Begin STORED DATA

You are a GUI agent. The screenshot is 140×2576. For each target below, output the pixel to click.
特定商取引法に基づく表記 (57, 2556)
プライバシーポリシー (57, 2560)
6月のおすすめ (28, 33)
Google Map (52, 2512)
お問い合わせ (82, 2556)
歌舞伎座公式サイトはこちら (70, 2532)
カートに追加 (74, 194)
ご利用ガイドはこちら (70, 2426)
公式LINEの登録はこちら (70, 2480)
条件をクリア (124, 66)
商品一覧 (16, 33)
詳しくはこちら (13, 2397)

End STORED DATA

**EXERCISE GOAL**
Quote all of the records above verbatim, line by line.

**COMPLETE RESPONSE**
You are a GUI agent. The screenshot is 140×2576. For each target below, output the pixel to click.
特定商取引法に基づく表記 (57, 2556)
プライバシーポリシー (57, 2560)
6月のおすすめ (28, 33)
Google Map (52, 2512)
お問い合わせ (82, 2556)
歌舞伎座公式サイトはこちら (70, 2532)
カートに追加 (74, 194)
ご利用ガイドはこちら (70, 2426)
公式LINEの登録はこちら (70, 2480)
条件をクリア (124, 66)
商品一覧 (16, 33)
詳しくはこちら (13, 2397)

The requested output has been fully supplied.